Dataset entries ▸
+-------+
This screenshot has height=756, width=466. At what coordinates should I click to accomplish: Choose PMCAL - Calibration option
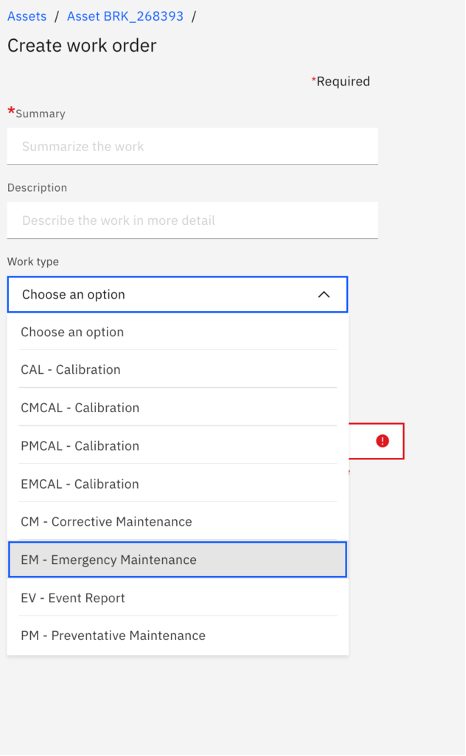coord(178,446)
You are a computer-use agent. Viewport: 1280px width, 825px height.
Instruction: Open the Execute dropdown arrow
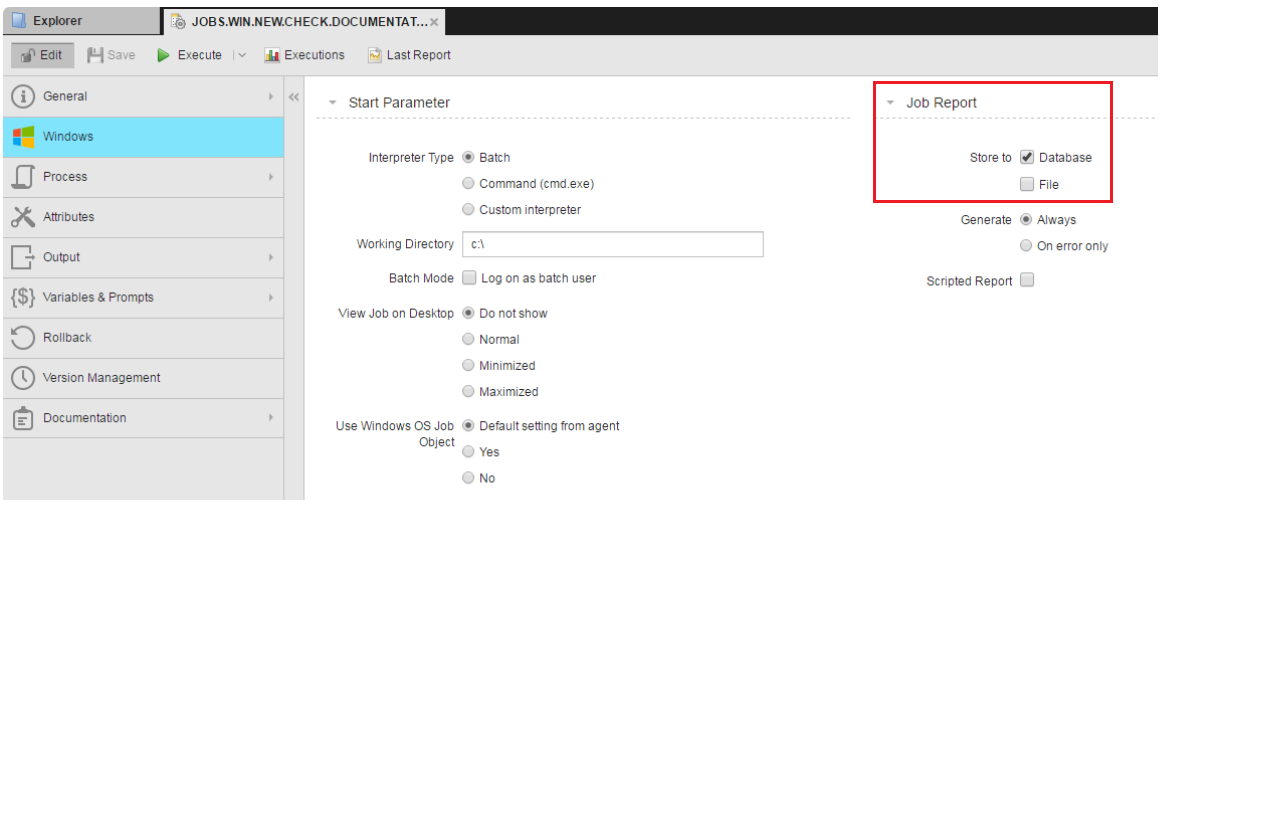coord(241,55)
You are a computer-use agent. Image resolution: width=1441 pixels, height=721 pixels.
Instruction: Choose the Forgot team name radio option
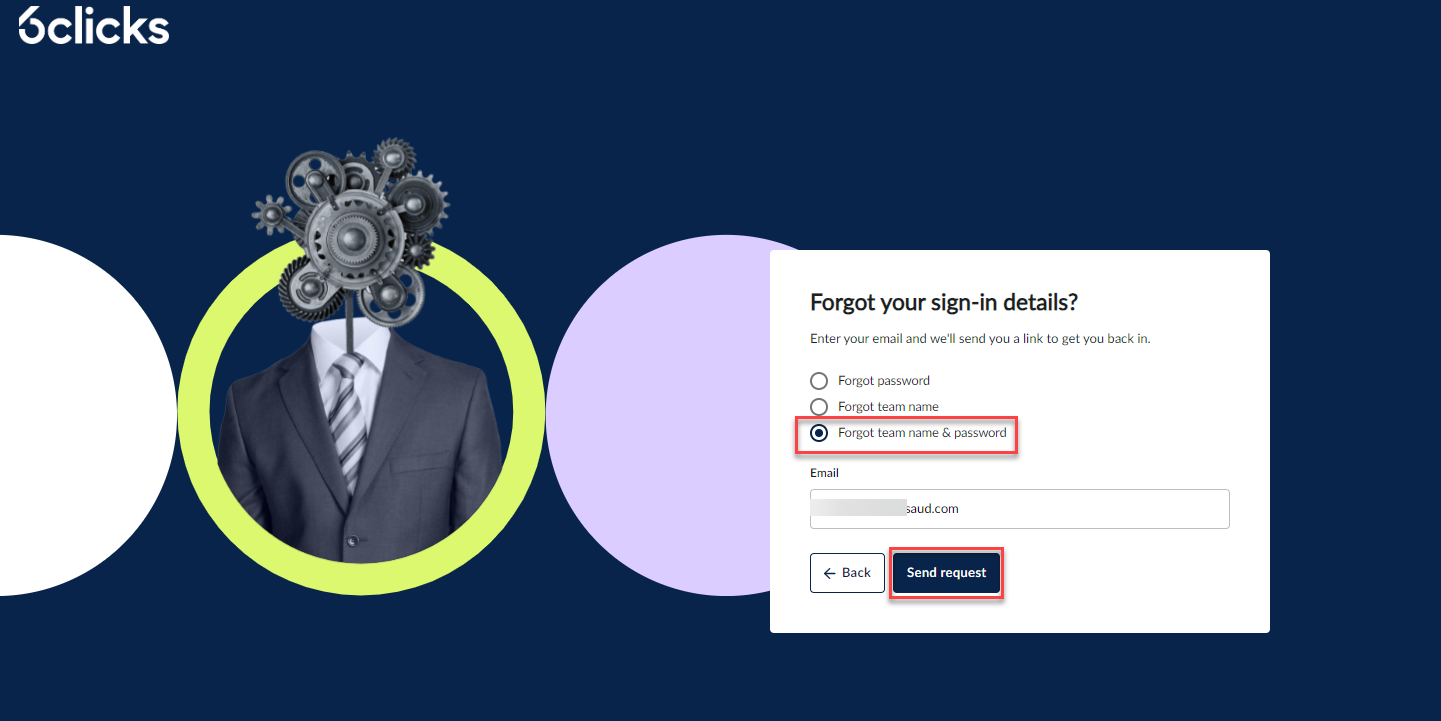coord(819,407)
+-------+
Assignment ▸ With all pictures excluded, output exactly the lines from the one containing "You are a computer-use agent. Viewport: 1280px" through the final line of the entries, inclusive.

Output of the task ▸
You are a computer-use agent. Viewport: 1280px width, 825px height.
Instruction: Open the Execute dropdown arrow
coord(241,55)
You are a computer-use agent. Image resolution: width=1441 pixels, height=721 pixels.
Instruction: Choose the Forgot team name radio option
coord(819,407)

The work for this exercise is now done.